Stored records:
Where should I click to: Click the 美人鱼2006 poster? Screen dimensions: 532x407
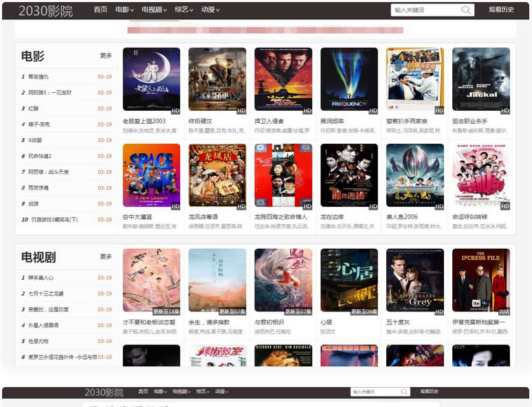pos(414,176)
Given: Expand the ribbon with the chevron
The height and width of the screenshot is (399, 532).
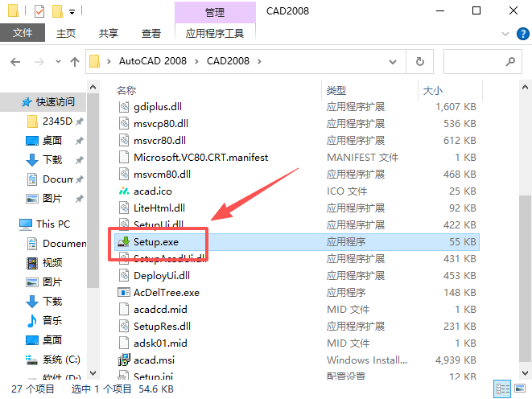Looking at the screenshot, I should [x=505, y=34].
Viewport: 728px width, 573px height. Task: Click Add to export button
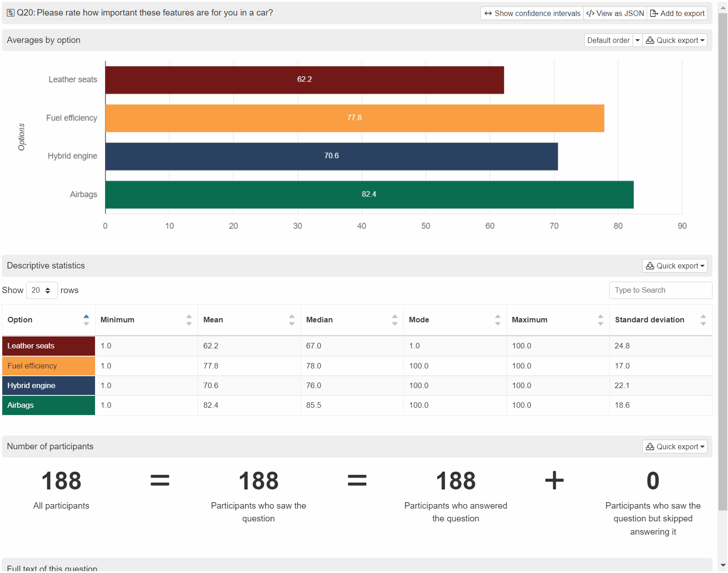tap(677, 13)
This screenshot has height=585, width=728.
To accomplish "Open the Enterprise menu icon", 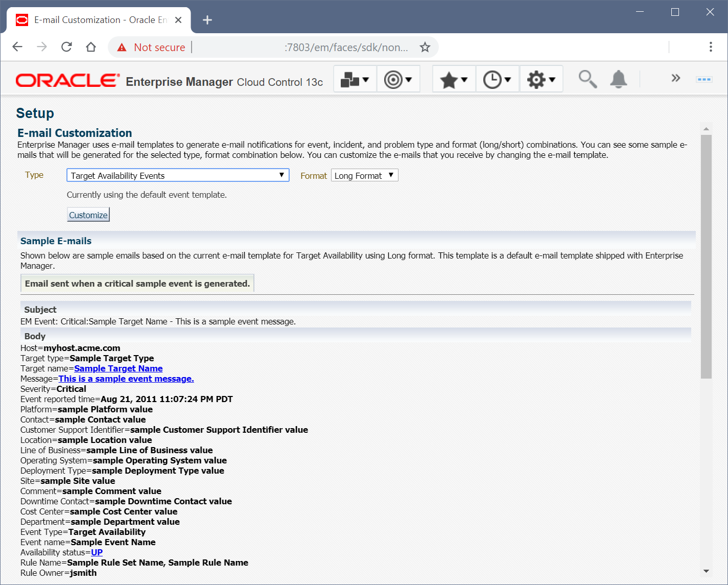I will (x=355, y=79).
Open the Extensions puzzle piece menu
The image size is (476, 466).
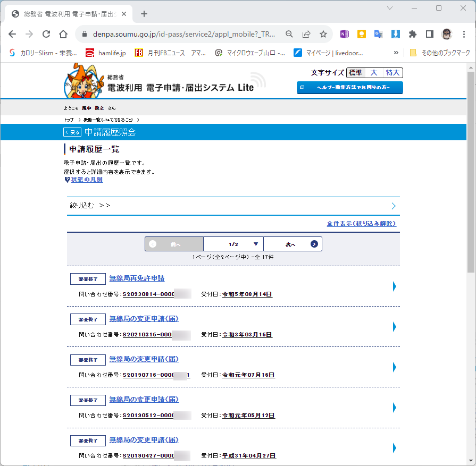(412, 34)
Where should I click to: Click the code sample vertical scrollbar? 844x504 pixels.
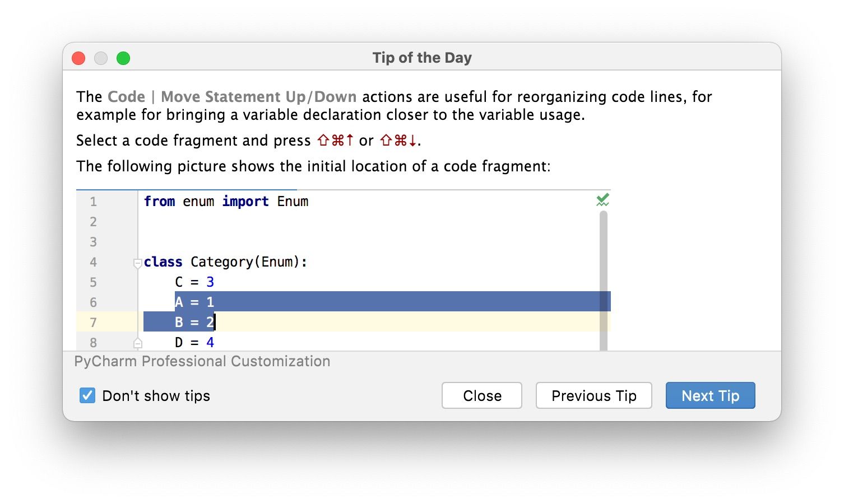coord(604,280)
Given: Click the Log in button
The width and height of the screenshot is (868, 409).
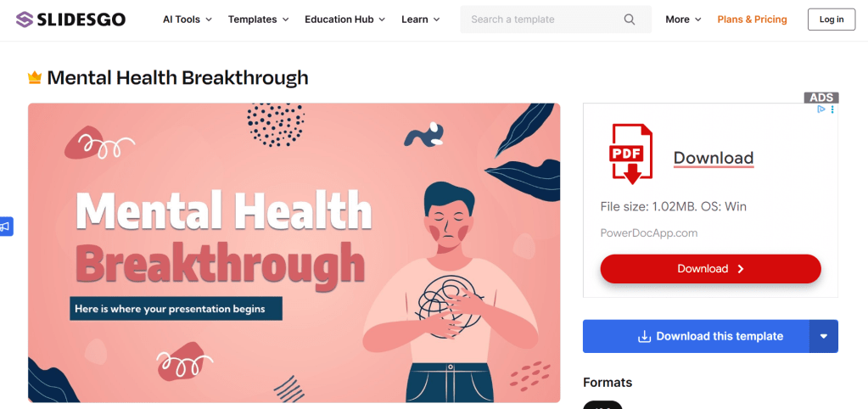Looking at the screenshot, I should tap(832, 20).
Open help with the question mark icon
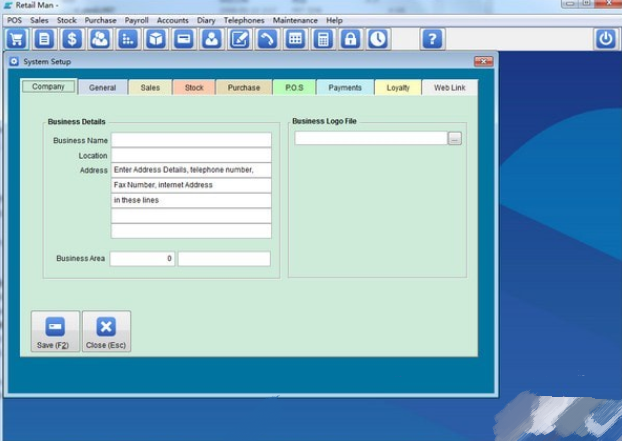Image resolution: width=622 pixels, height=441 pixels. (x=432, y=39)

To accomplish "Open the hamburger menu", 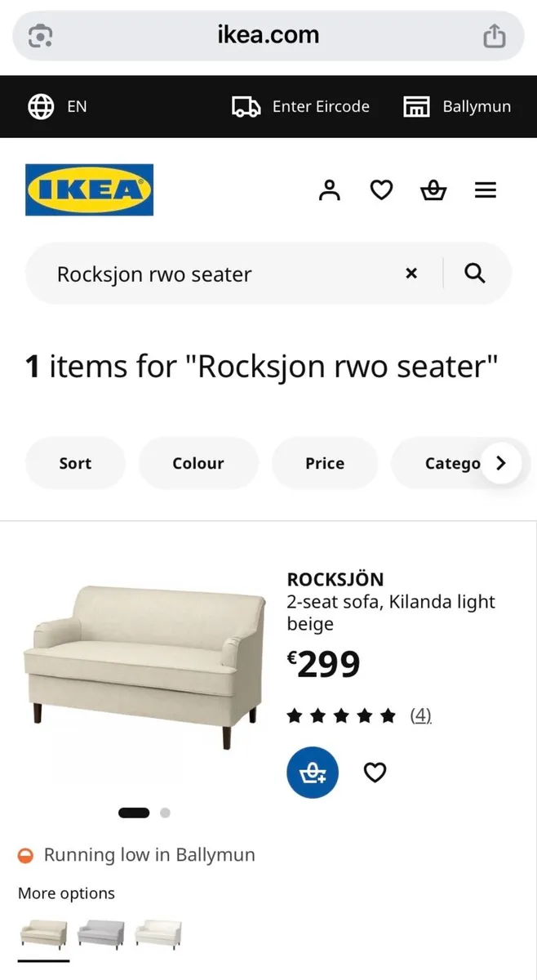I will [486, 189].
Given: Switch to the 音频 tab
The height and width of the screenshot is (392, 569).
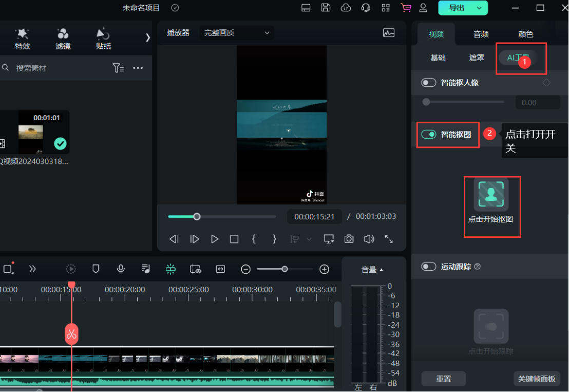Looking at the screenshot, I should tap(481, 34).
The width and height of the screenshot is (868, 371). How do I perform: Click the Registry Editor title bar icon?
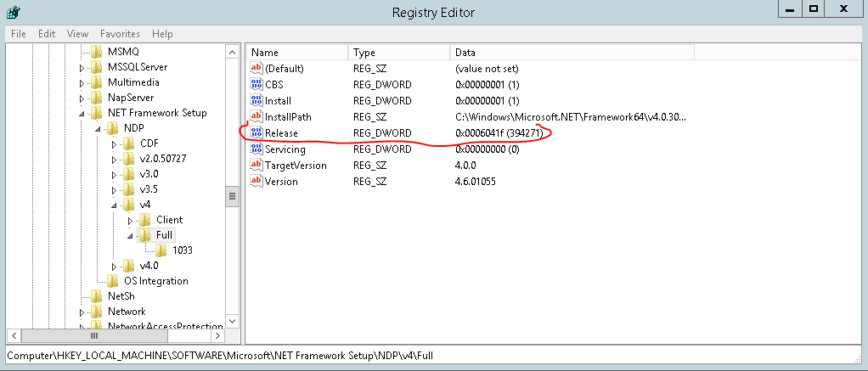click(14, 11)
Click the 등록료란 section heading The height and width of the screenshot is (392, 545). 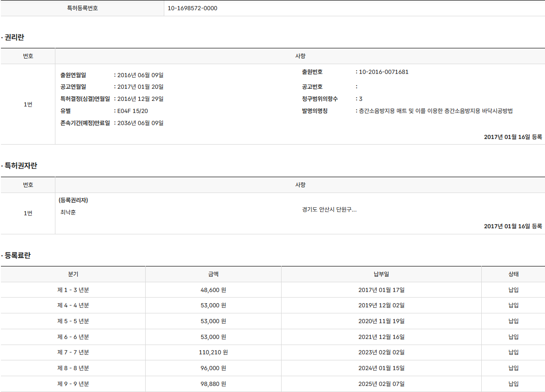[17, 255]
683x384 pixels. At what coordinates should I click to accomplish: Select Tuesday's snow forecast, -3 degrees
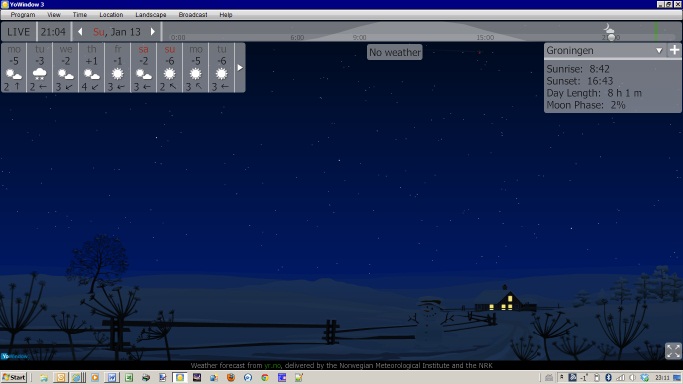tap(40, 67)
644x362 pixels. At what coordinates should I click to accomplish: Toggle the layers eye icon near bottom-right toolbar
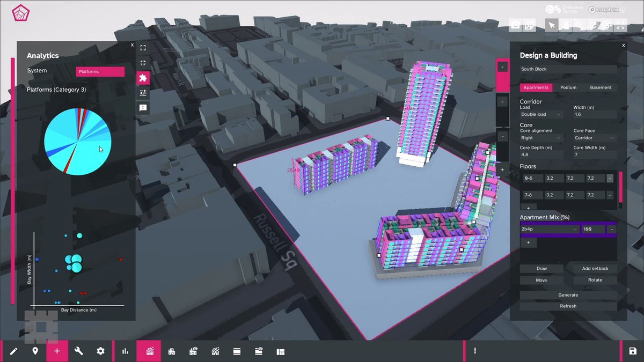point(259,351)
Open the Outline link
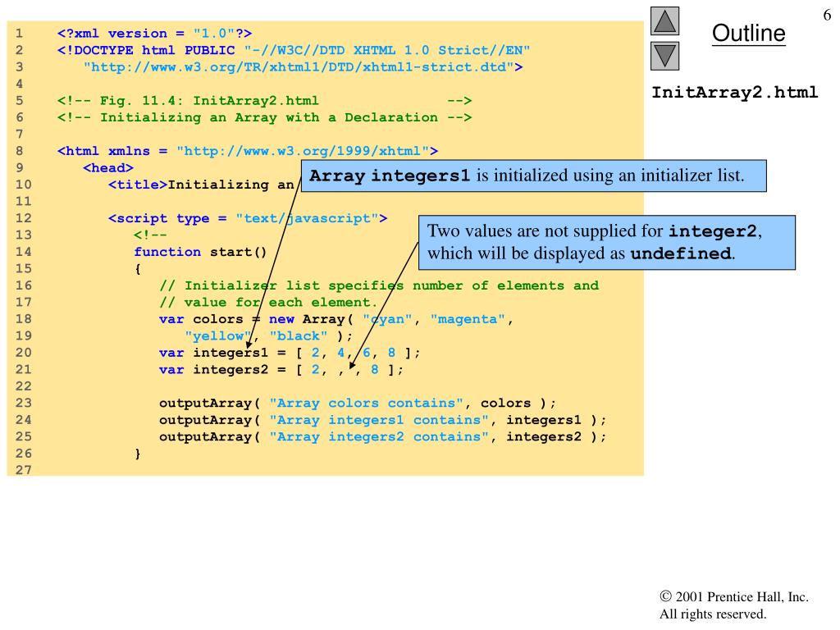The width and height of the screenshot is (840, 630). (748, 33)
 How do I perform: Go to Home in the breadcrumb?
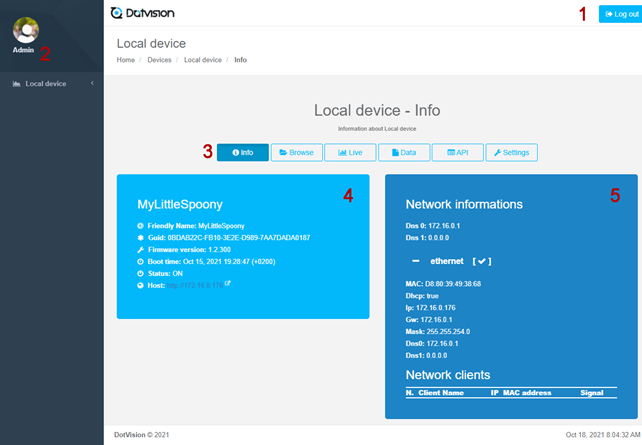click(x=125, y=60)
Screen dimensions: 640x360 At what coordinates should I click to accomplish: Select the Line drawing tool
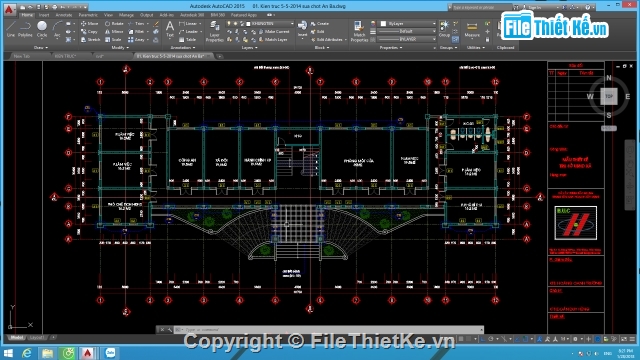click(11, 29)
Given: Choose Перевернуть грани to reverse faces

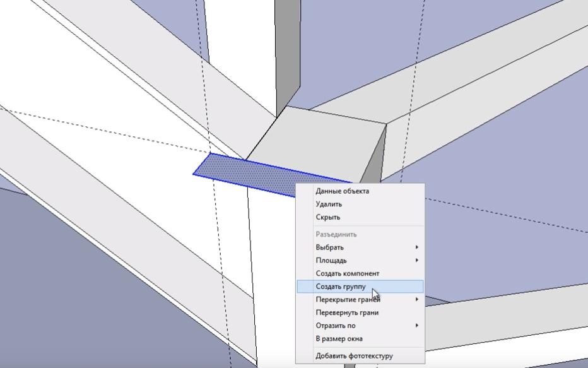Looking at the screenshot, I should click(347, 312).
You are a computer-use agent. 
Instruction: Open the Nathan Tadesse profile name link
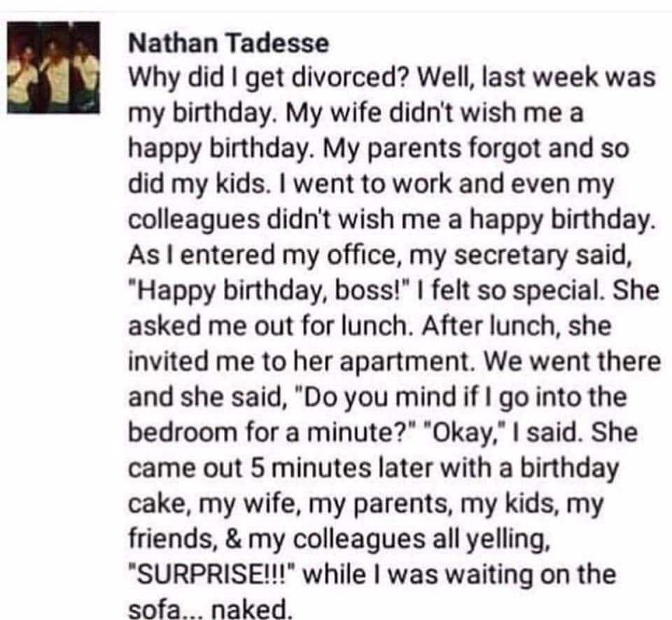coord(228,43)
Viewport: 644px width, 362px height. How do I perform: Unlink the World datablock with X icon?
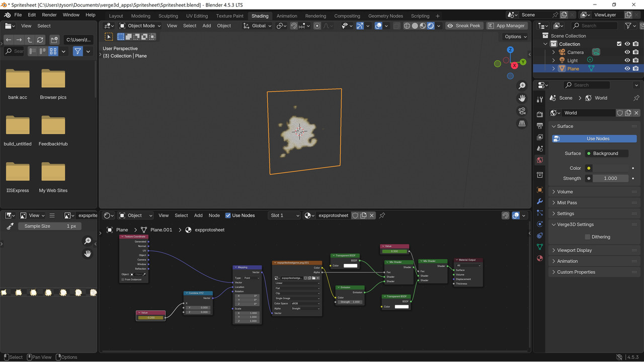tap(636, 113)
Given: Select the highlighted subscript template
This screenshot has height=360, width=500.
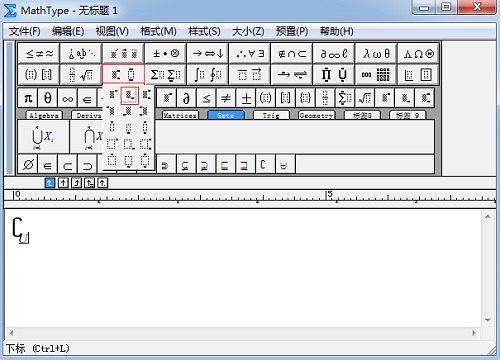Looking at the screenshot, I should pyautogui.click(x=130, y=96).
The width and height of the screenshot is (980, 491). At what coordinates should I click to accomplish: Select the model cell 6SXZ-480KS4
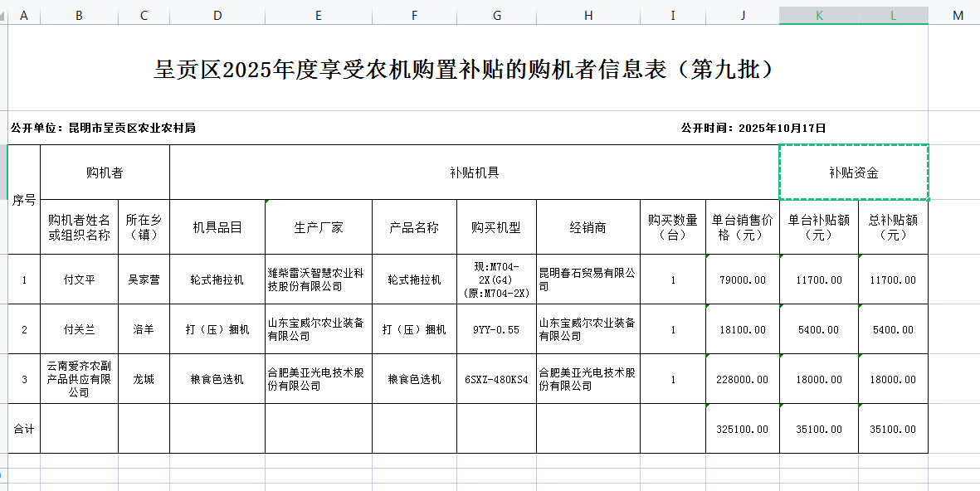tap(496, 379)
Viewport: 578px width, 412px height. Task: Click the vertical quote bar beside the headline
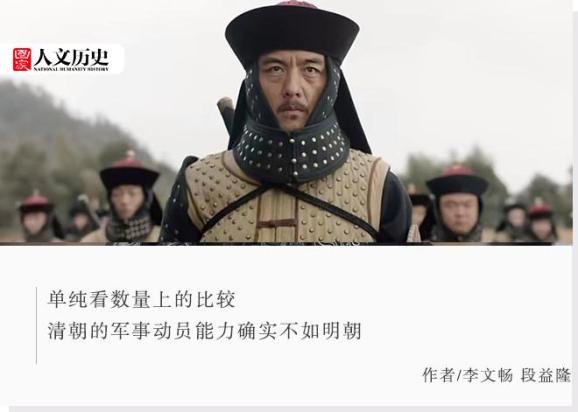[36, 325]
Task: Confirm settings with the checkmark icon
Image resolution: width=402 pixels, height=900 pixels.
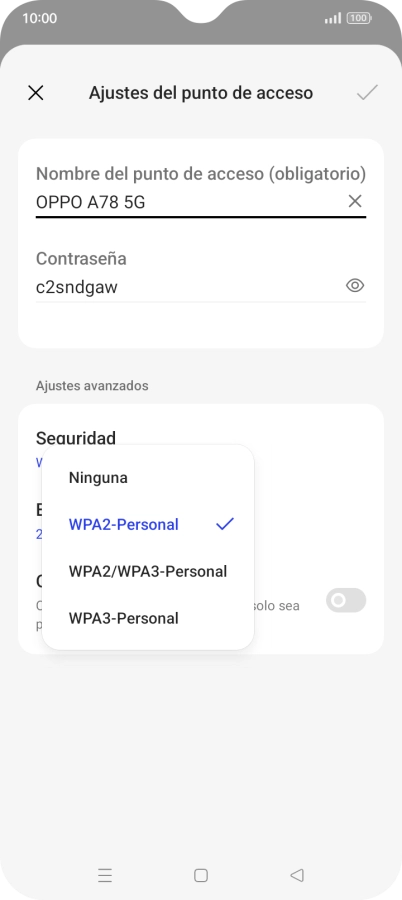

* **EXERCISE GOAL**
Give back the exact lines above, running from the one that has "Screen dimensions: 640x360" through the one that has "Task: Confirm settings", with nothing added and no pictures.

* **RESPONSE BELOW**
Screen dimensions: 640x360 At what coordinates should I click to accomplish: Select the Line drawing tool
click(11, 29)
Given: Choose Перевернуть грани to reverse faces

Looking at the screenshot, I should click(347, 312).
You are a computer-use agent. 
Instruction: Open the Nathan Tadesse profile name link
coord(228,43)
Viewport: 644px width, 362px height. How do I perform: Unlink the World datablock with X icon?
tap(636, 113)
Given: Select the highlighted subscript template
This screenshot has height=360, width=500.
Looking at the screenshot, I should pyautogui.click(x=130, y=96).
The width and height of the screenshot is (980, 491). At what coordinates should I click to accomplish: Select the model cell 6SXZ-480KS4
tap(496, 379)
Viewport: 578px width, 412px height. Task: Click the vertical quote bar beside the headline
[36, 325]
Task: Confirm settings with the checkmark icon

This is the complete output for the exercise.